Joking aside, there are really a lot of misinformation in this thread. That said, I'm not citing sources for my assertions, either; I'm too lazy. Besides, there will be plenty other people eager to point out my mistakes, so anything not overturned is probably correct...

First, no file system + free space allocation strategy could avoid fragmentation for all usage patterns. However, modern file systems are very good at reducing fragmentation, and modern OS are very good at reducing the impact of fragmented files. For example, leaving gaps between files instead of packing them tightly together may appear to promote fragmentation, but actually if you anticipate files to grow in size, then the gaps helps minimize fragmentation. In other words, unless you're using FAT, defragging HDs is a waste of time, not to mention precarious: what if power goes out in the process? Is even a 2x performance improvement worth risking your data?

One scenario that almost always triggers the worse performance is when the disk is almost full, say 90%+. The idea is that you want the performance of the disk to be relatively independent of capacity filled, for most capacity ranges. That is, the performance curve when the disk is 0% ~ 70% full should be relatively flat. The tradeoff is that once you exceed certain threshold, performance drops off rapidly.
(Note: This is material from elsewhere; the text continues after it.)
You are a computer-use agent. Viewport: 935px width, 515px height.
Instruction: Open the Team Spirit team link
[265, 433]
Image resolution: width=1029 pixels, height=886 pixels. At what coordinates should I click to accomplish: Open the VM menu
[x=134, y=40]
Journaling file systems, in most cases, make no guarantee about the consistency of data. It's possible, although unlikely, that after a crash, many of your files your home directory become missing / corrupted. What won't happen is that two different files suddenly refers to the same sector on disk, or that the OS suddenly thinks your disk is twice (or half) its actual size. The goal of journaling is to maintain the consistency of the file system, because you can implement data consistency at "higher levels."
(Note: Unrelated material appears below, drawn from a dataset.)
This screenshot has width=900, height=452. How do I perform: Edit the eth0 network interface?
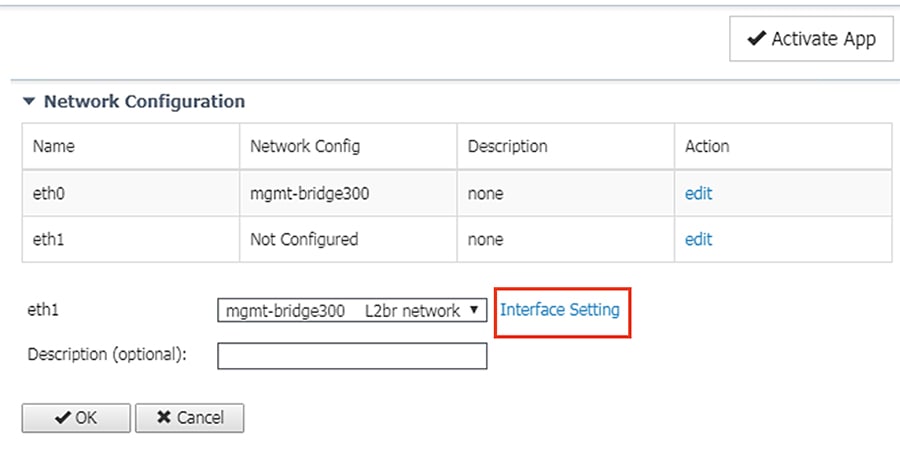coord(698,194)
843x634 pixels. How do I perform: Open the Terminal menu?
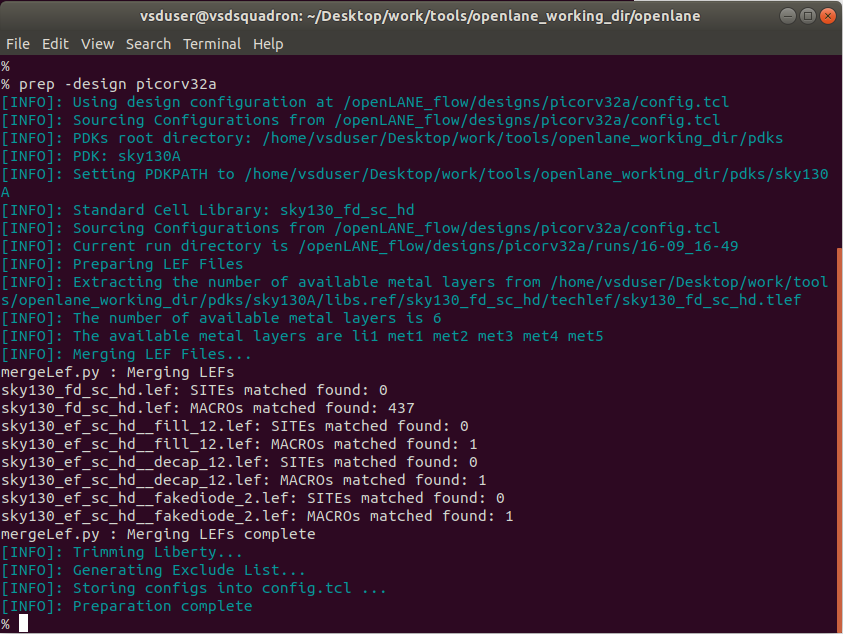tap(211, 44)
It is possible to "push down" data consistency to the file system--there's a flag to do this for ext3--but the performance tradeoff is unfavorable. To the file system, data is just a stream of bytes, so to journal a write of "abcd" is to write "abcd" in the journal. Therefore, you are essentially writing two copies of the same data, and if that's really what you want, there are better approaches, such as RAID. OTOH, each application "knows" the structure to the data written, so it can leverage the knowledge to more efficiently implement data consistency.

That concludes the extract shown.